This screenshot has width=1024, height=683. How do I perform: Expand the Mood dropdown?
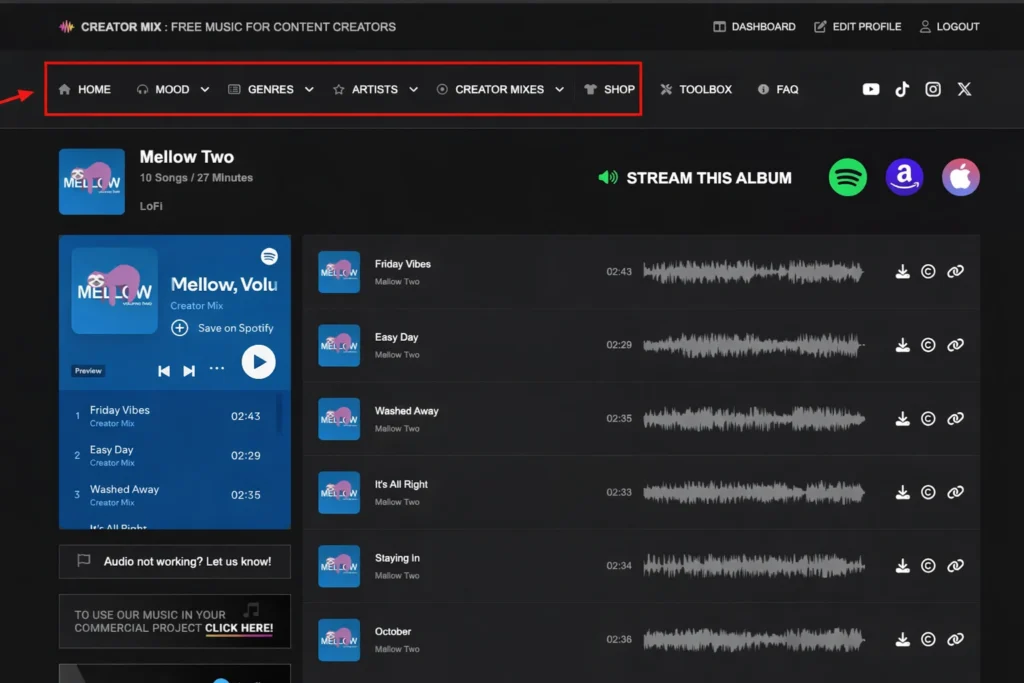(x=171, y=89)
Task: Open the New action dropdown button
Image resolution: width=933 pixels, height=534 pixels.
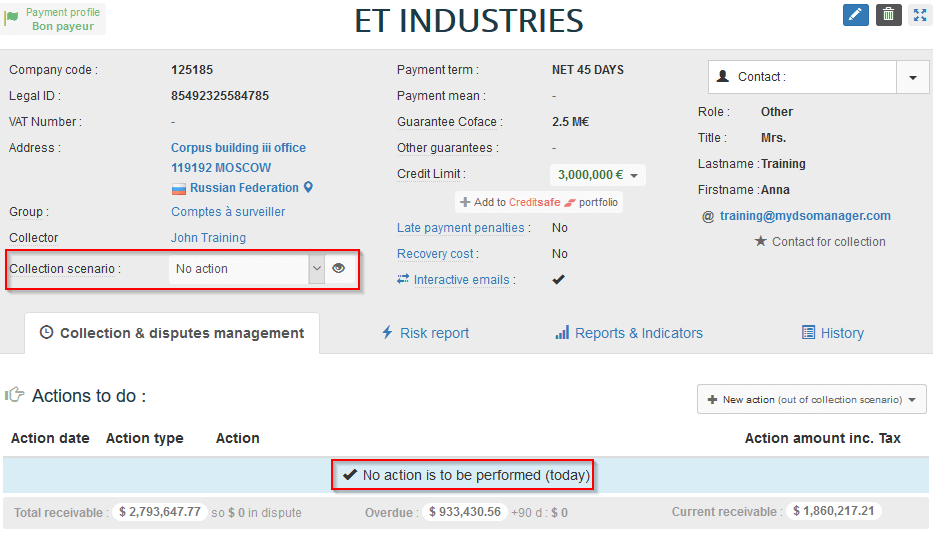Action: coord(811,399)
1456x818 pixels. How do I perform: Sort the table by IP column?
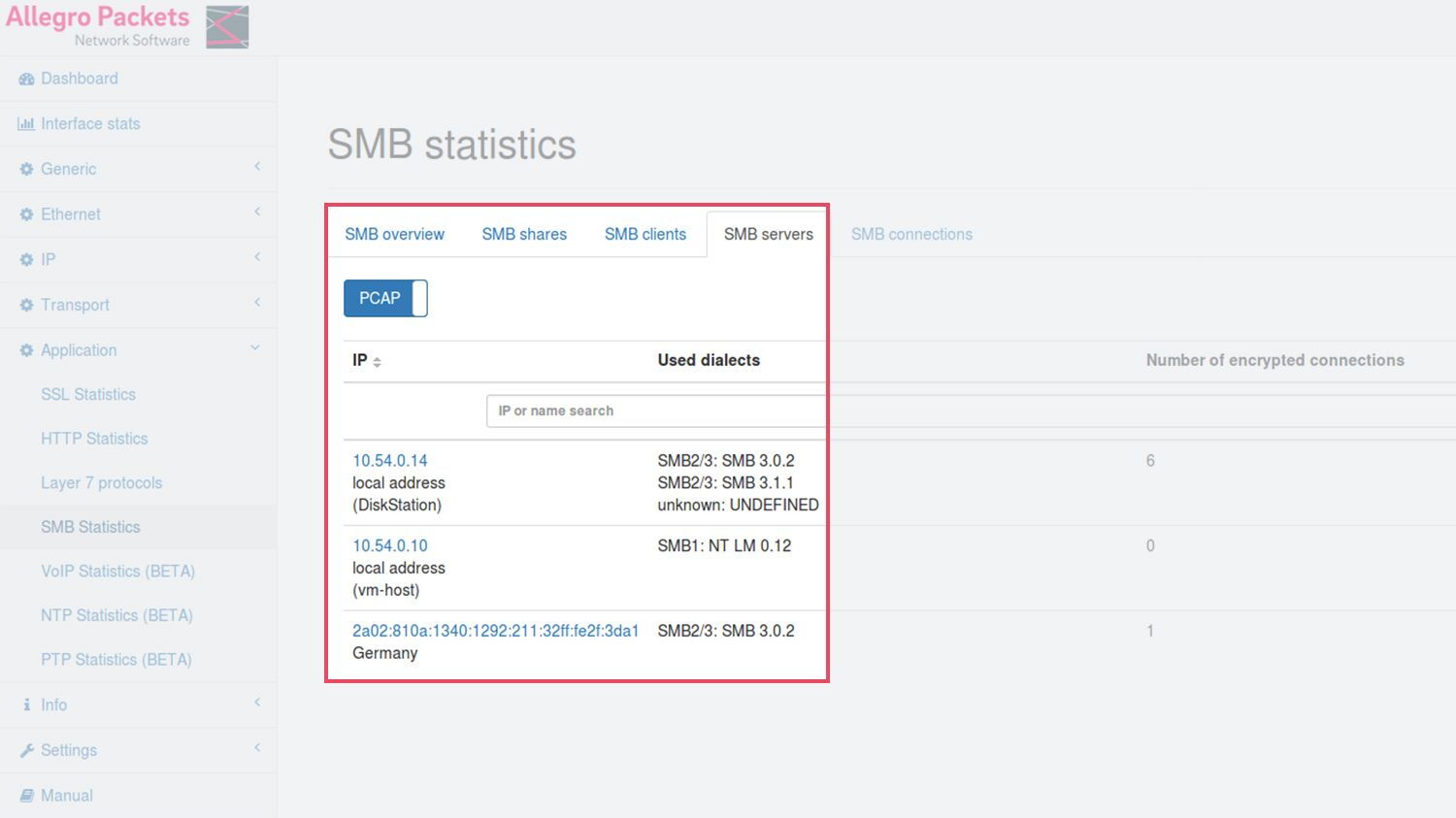(367, 361)
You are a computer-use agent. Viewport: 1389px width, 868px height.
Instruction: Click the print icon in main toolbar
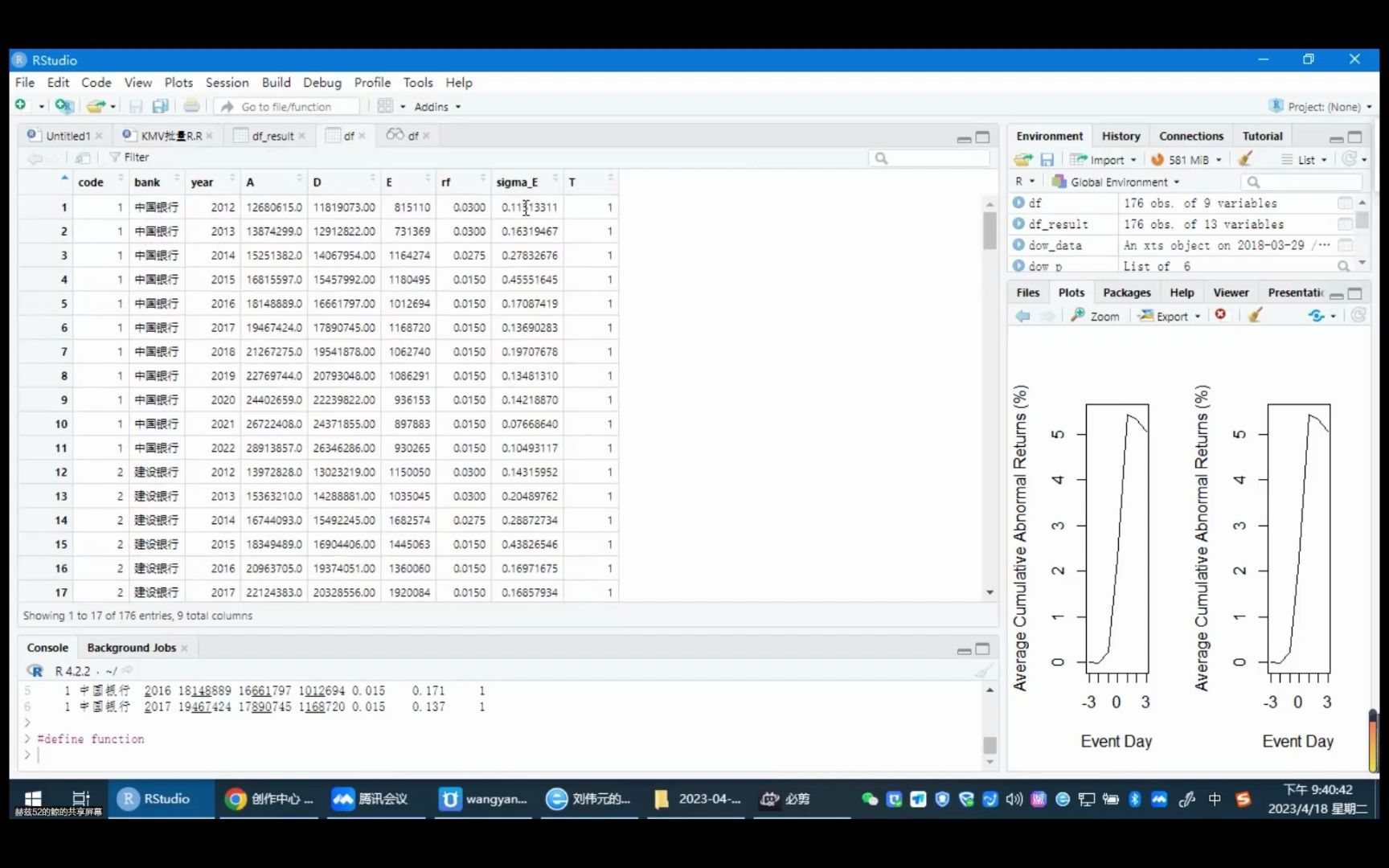[191, 106]
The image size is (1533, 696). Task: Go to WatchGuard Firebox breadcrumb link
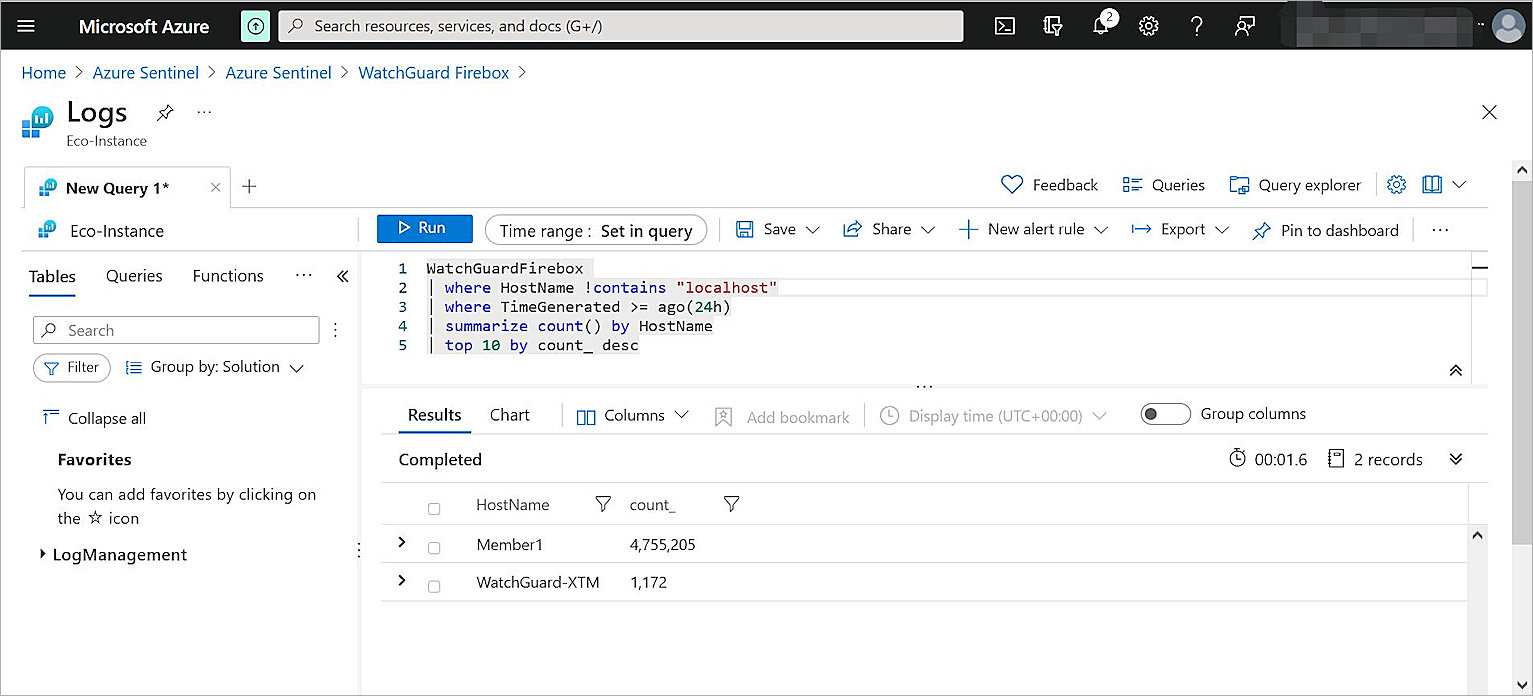click(433, 73)

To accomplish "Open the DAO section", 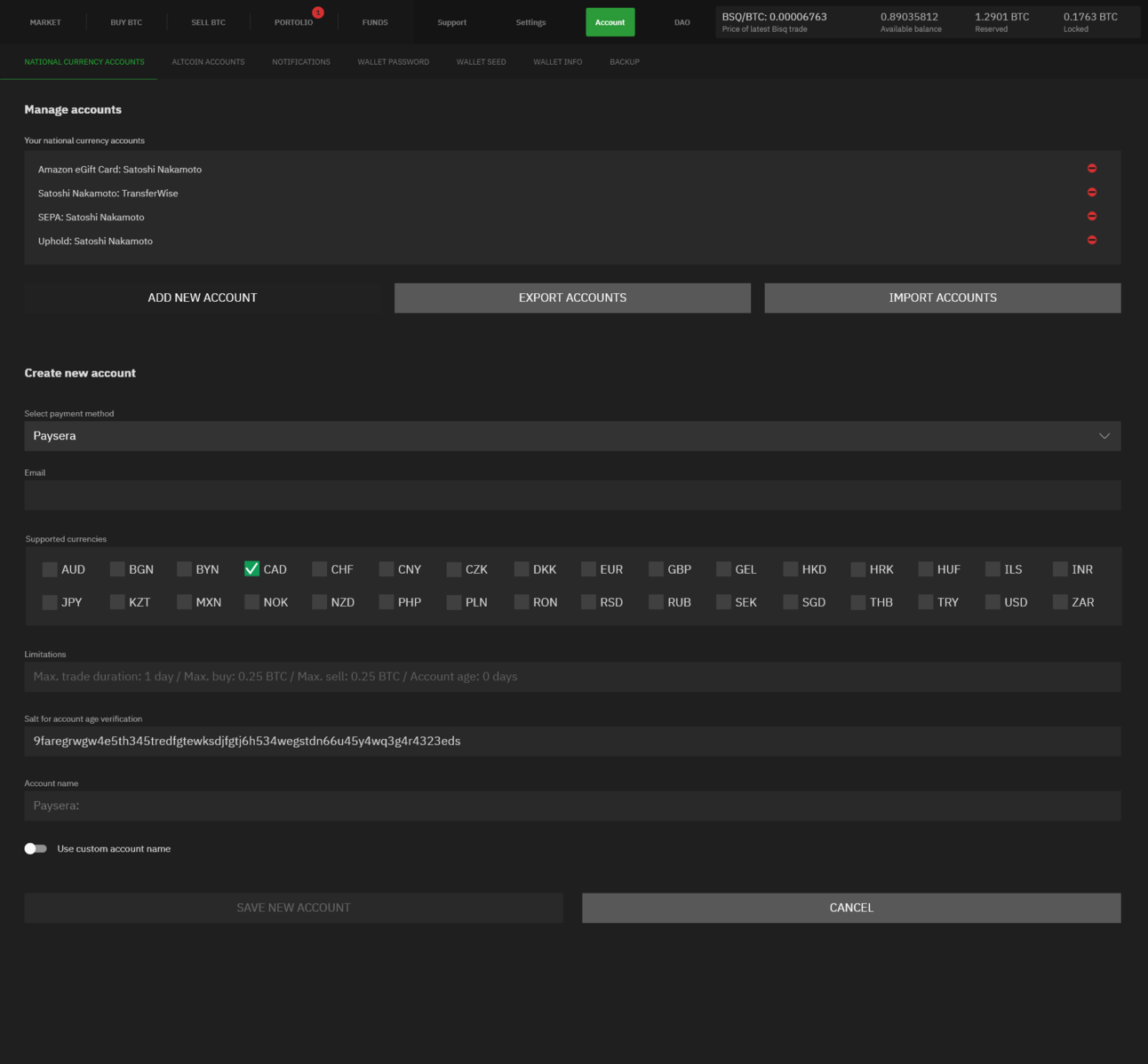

____________________

YOUR INSTRUCTIONS — Exactly as written, reproduce the lines from the one containing "1456x818 pixels. How" through the last line of the entries above, and leave every picture out.

YOUR SOLUTION —
1456x818 pixels. How do I perform: Sort the table by IP column?
(367, 361)
You are a computer-use agent. Viewport: 1389px width, 868px height.
Instruction: Click the print icon in main toolbar
[191, 106]
The image size is (1533, 696). Task: Go to WatchGuard Firebox breadcrumb link
click(433, 73)

To accomplish "Open the DAO section", 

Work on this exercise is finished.